Monday was not the first time that a Jordanian prime minister resigned in the face of popular protests. During the Arab uprisings in 2011, when protests for reform shook the kingdom, premiers Samir Rifai and Marouf Bakhit both resigned in the face of popular pressure.
Yet the recent protests – which have shook the kingdom each night since Thursday – have been greater both in terms of numbers of demonstrators and geographic scope than in 2011. Tens of thousands of Jordanians are taking part in protests in every province and major town; security sources claim that there were over 60 protests on Sunday alone.
It has been a festival-like atmosphere at the prime ministry at the heart of Amman, where thousands of young people, families and couples have gathered each night to demand the repeal of the income tax and other austerity measures, many remaining until sunrise.
Having seen a carousel of prime ministers before and previous reform efforts stall, activists this time have vowed to either to stay in the street or return to the street in force if their goals are not met.
Activists shared posts on Facebook and other social media platforms pledging to continue their protests Monday evening, repeating the slogan: “a change in personnel does not mean a change in policies.” Many are calling for the repeal of the income tax law, the dissolution of parliament, the overturn of recent taxes on goods, or a combination of three as preconditions for stopping their demonstrations.
Jordan’s professional associations, which took the lead in public action by holding a general strike last week, said a second planned general strike on Wednesday would proceed as planned unless the income tax law was withdrawn.
“Seeing Mulki go was a step in the right direction, but we have to get rid of the income tax law and overturn these taxes,” said protester Abdullah Mohammed, a 29-year-old Amman taxi driver and father of two.
Mr Mohammed, along with dozens of taxi drivers, shop owners, waiters, vendors and others – who normally have peak business at night during Ramadan – say demand is so low in the kingdom this year due to the economic situation that they would rather protest than accumulate losses.
“We are not here because we want to be, we are here because we can no longer make ends meet,” Mr Mohammed said. “We need the government to take emergency measures to [allow us to] earn a living again.”
Others have begun to call for a taskforce to look into alleged corruption by public officials.
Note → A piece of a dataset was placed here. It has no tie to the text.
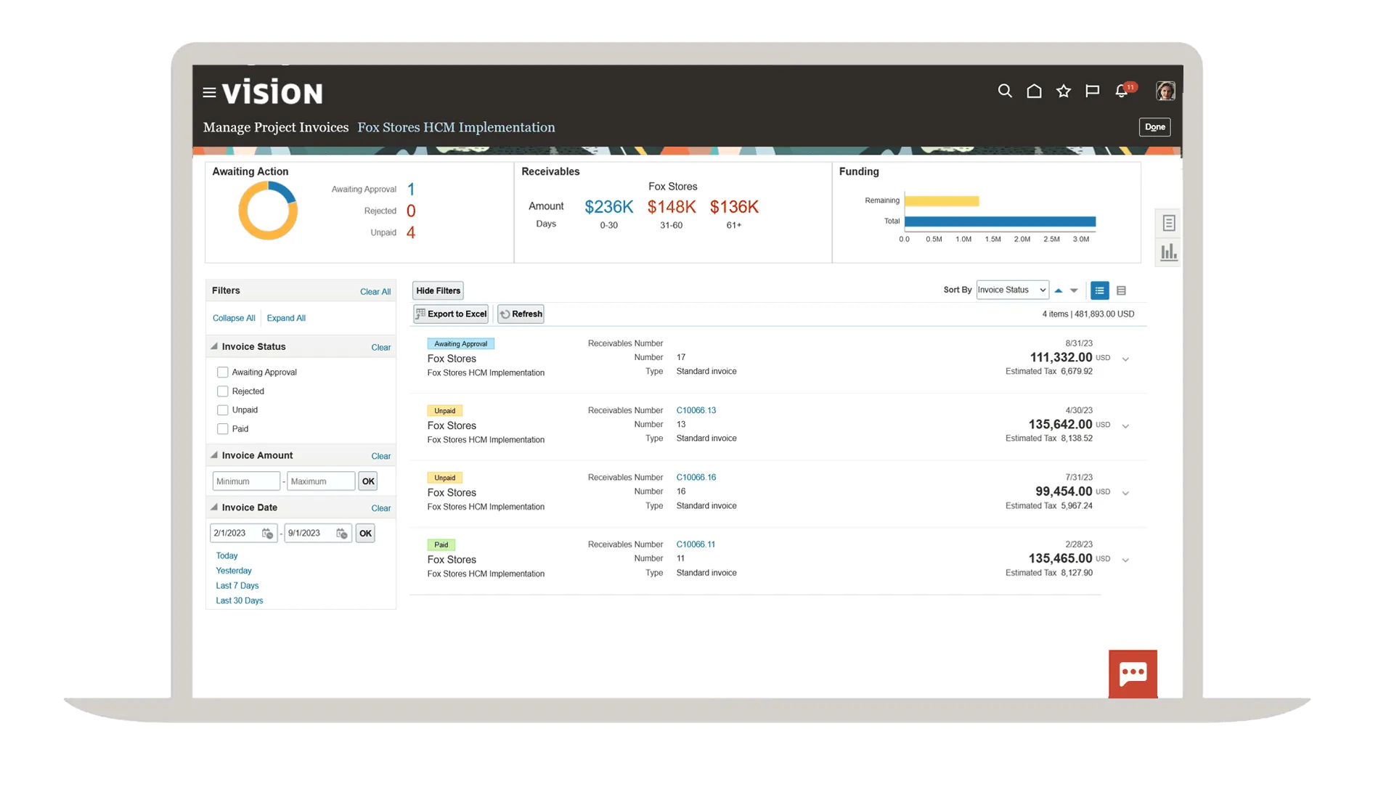
Task: Select the document view icon on right edge
Action: [x=1169, y=223]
Analysts and officials agree that incoming Prime Minister Omar Al Razzaz will have few easy options and many hurdles to clear. Unemployment in Jordan has reached 18.4 per cent – rising to around 30 per cent among youth. The budget deficit stands at $750 million for 2018, and that is after Jordan received hundreds of millions of dollars of foreign aid.
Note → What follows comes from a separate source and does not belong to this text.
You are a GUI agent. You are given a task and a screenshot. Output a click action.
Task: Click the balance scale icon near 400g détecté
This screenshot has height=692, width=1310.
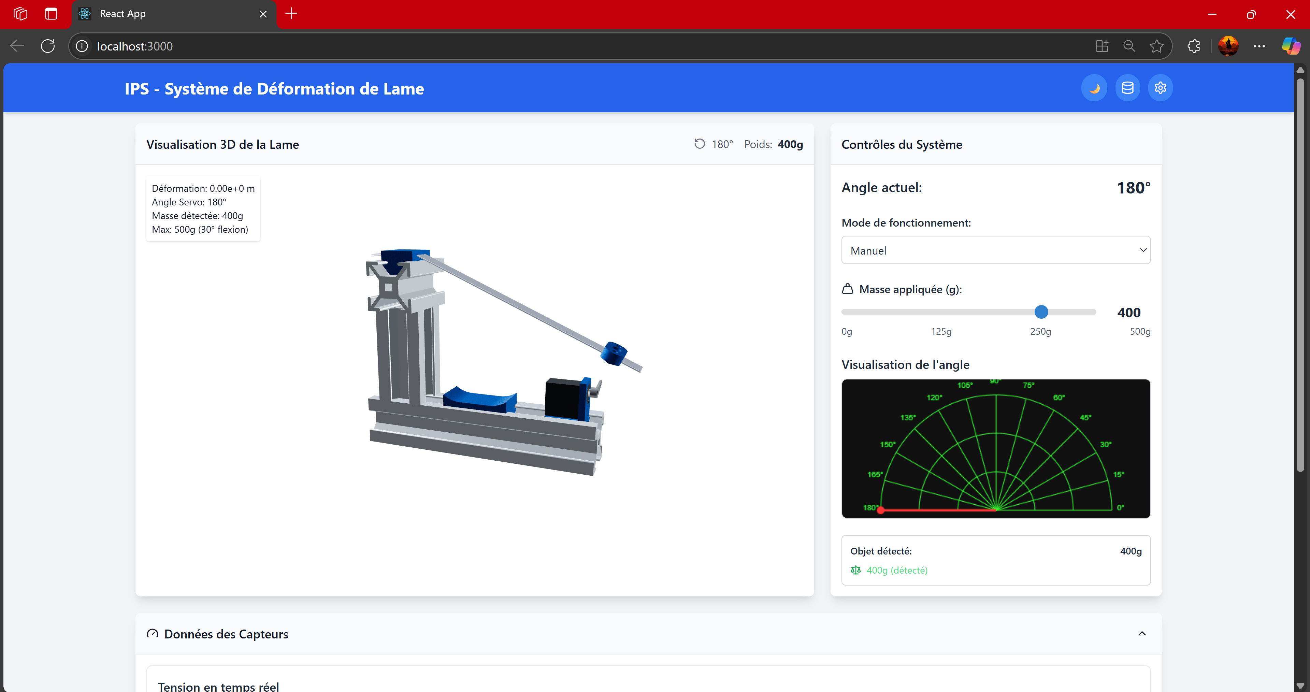pyautogui.click(x=855, y=570)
Jordan is still online for the $723 million credit line from the IMF, which requires the country to take steps to reduce its public debt from 95 per cent to 77 per cent by 2021. Jordan’s public sector employs over 55 per cent of the population, taking up a large part of the budget.
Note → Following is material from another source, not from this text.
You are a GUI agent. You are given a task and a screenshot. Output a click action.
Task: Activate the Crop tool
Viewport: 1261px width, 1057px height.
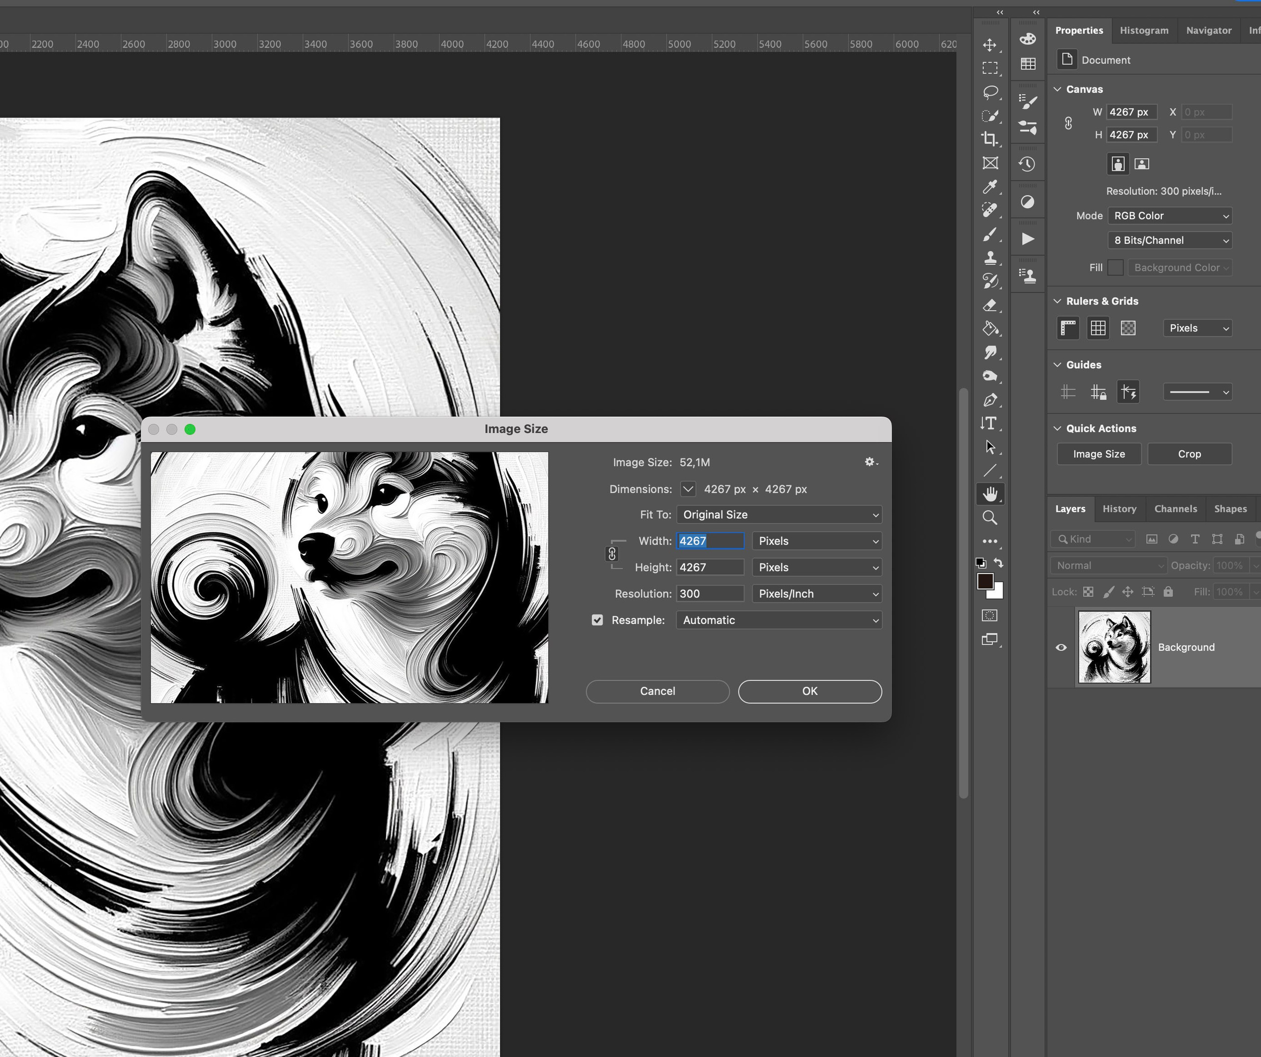point(991,139)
Even activists are split on Dr Al Razzaz’s economic acumen. While some welcome a premier with an economic background, others criticise his World Bank credentials.
“We want to liberate Jordan from the World Bank and IMF control, why did they put a former World Bank employee as head of the government?” asked 26-year-old protester Noor Ibrahim.
Government officials who have worked with Dr Al Razzaz have previously praised his communication skills, his willingness to listen, affability and ability to involve others into the decision-making process. In order for Jordan to stem even larger protests and quell frustration in the street, observers say the incoming premier’s ability to involve disaffected young Jordanians will be just as important as the economic policies themselves.
“Dr Razzaz’s first priority should be to regain the confidence of the people and work in coordination with other institutions in the country such as the parliament, civil society – and most importantly these young Jordanians,” says Nabil Sharif, Jordanian political analyst and former minister.
Yet while the new government takes shape and prepares to respond to protesters’ demands, analysts say it is the end of business as usual for Jordanian governments.
“The Jordanian people have finally discovered their power and that they can change things on the ground,” Mr Sharif said. “This is a new reality that the government must not only accept, but adapt to.”